**Task description:** Go to the line that contains "Where should I" in the listing below, then output it and every line after it exactly, omitting pictures.

**Information shown:**

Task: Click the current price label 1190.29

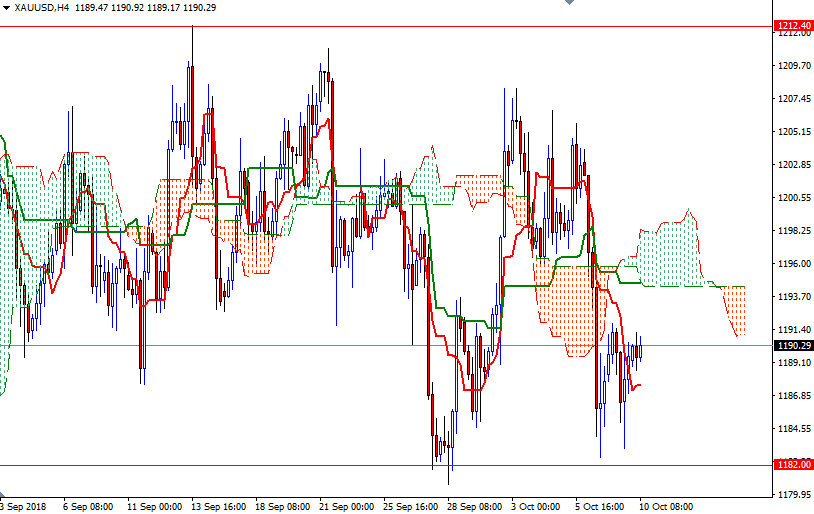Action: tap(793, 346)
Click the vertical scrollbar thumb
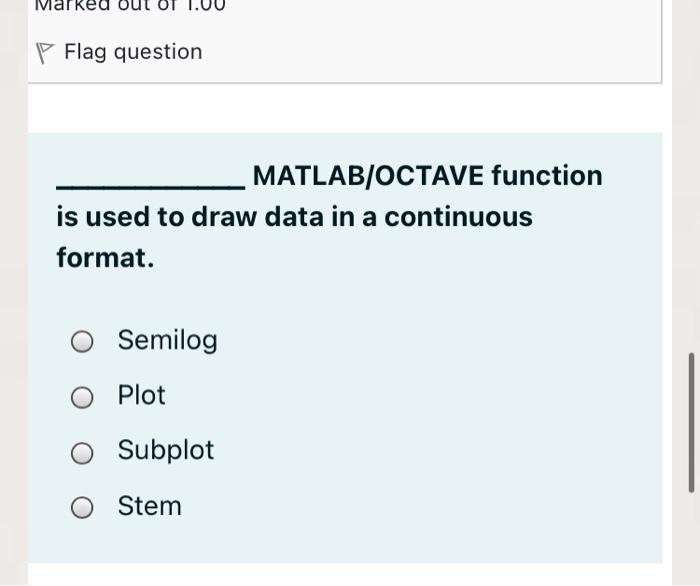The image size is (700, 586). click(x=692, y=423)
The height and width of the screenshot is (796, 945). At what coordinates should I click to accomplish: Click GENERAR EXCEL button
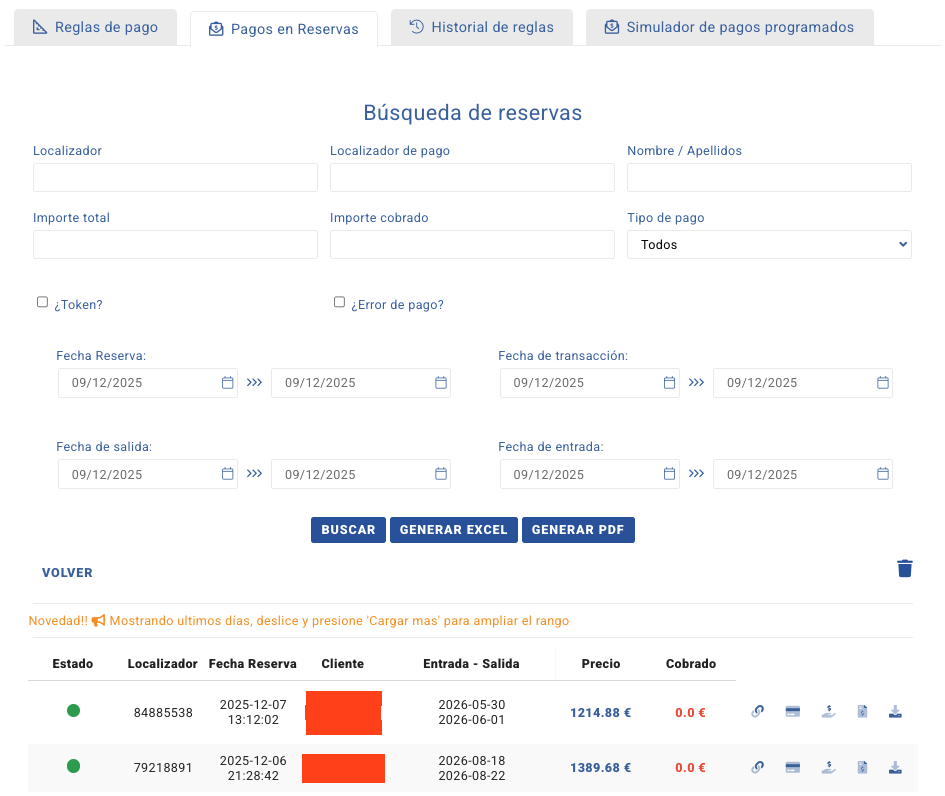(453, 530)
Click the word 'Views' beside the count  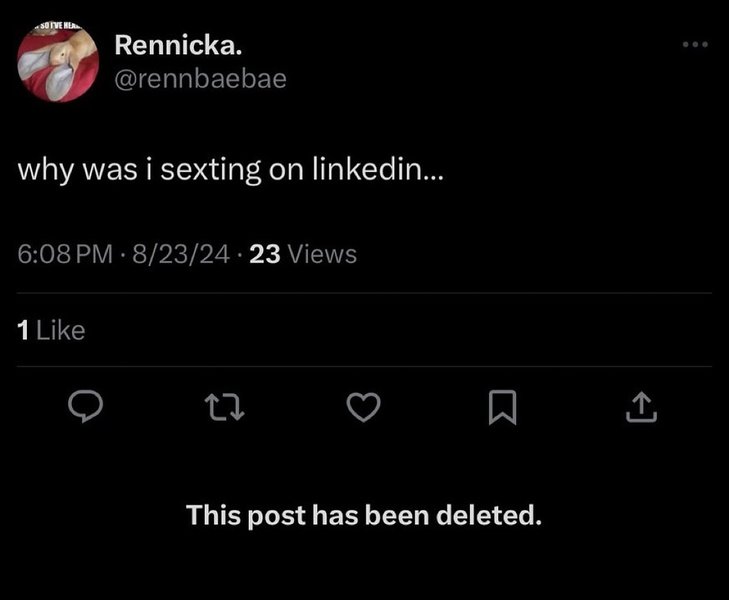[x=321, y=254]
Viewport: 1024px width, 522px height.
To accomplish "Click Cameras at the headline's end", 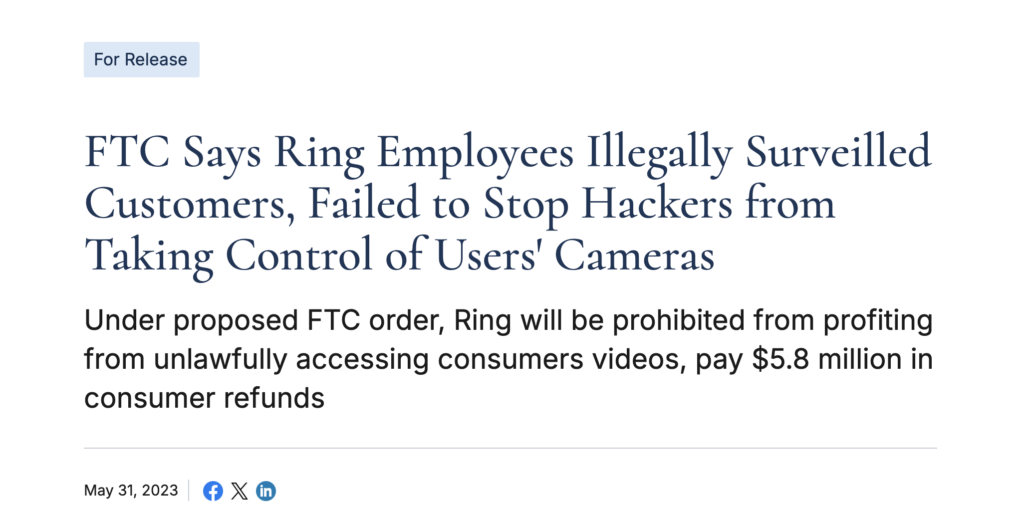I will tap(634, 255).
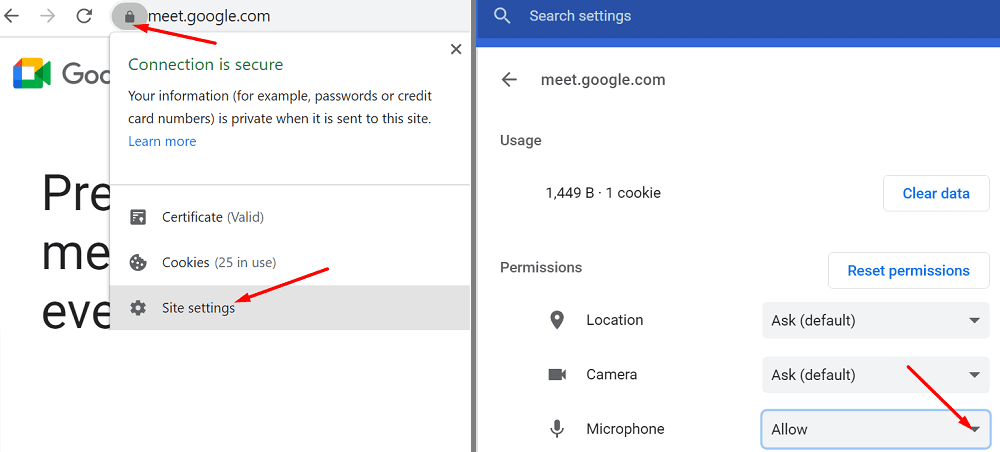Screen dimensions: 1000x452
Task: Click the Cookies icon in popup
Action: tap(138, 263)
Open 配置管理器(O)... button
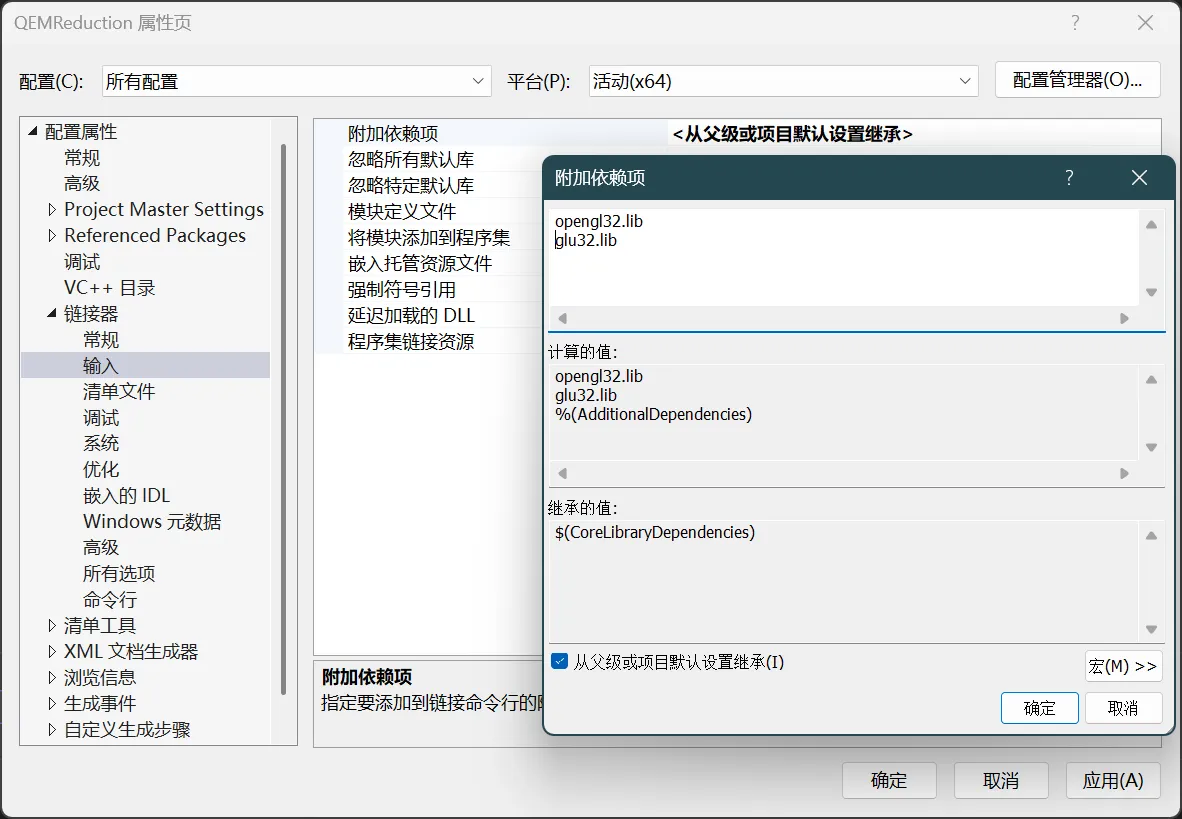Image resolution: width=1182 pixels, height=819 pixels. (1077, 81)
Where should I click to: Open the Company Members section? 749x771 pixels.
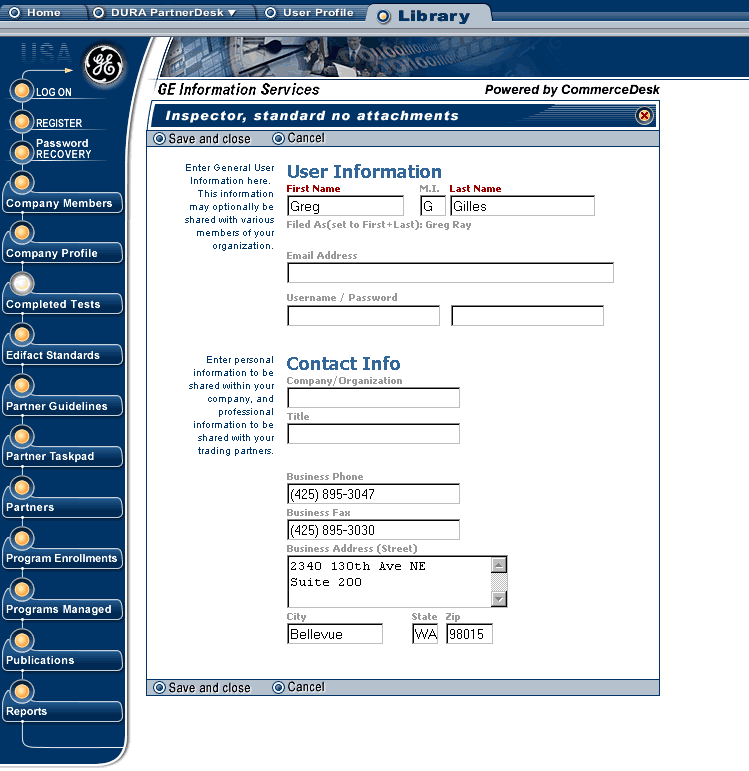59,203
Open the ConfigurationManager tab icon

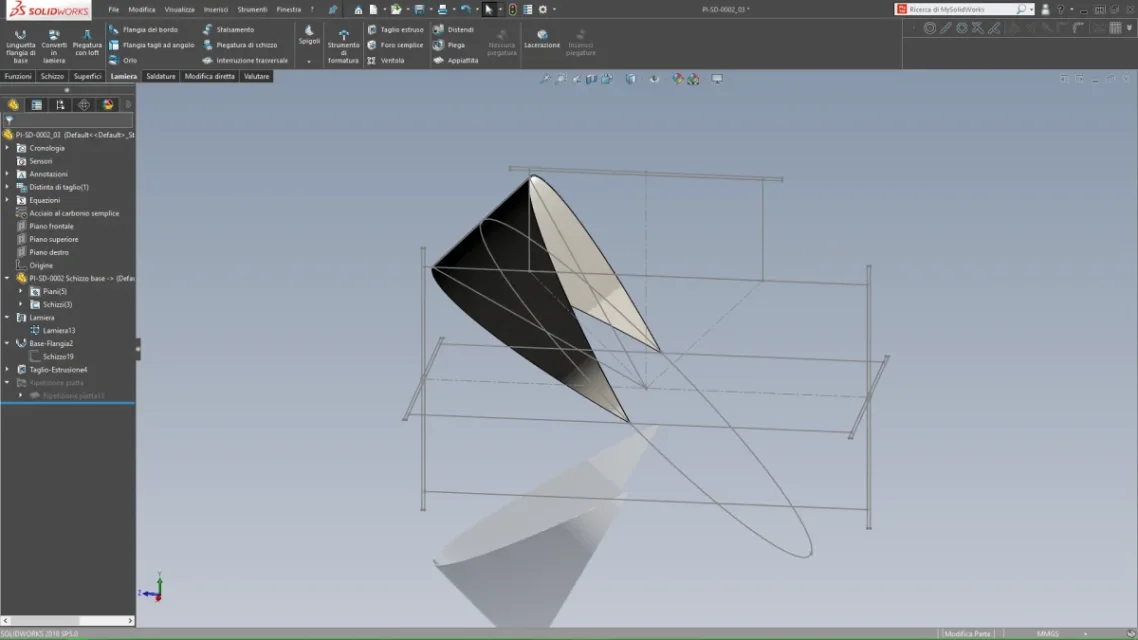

**Solution to this task:**
Where should I click to: Open the Company Members section? 749x771 pixels.
59,203
Open the ConfigurationManager tab icon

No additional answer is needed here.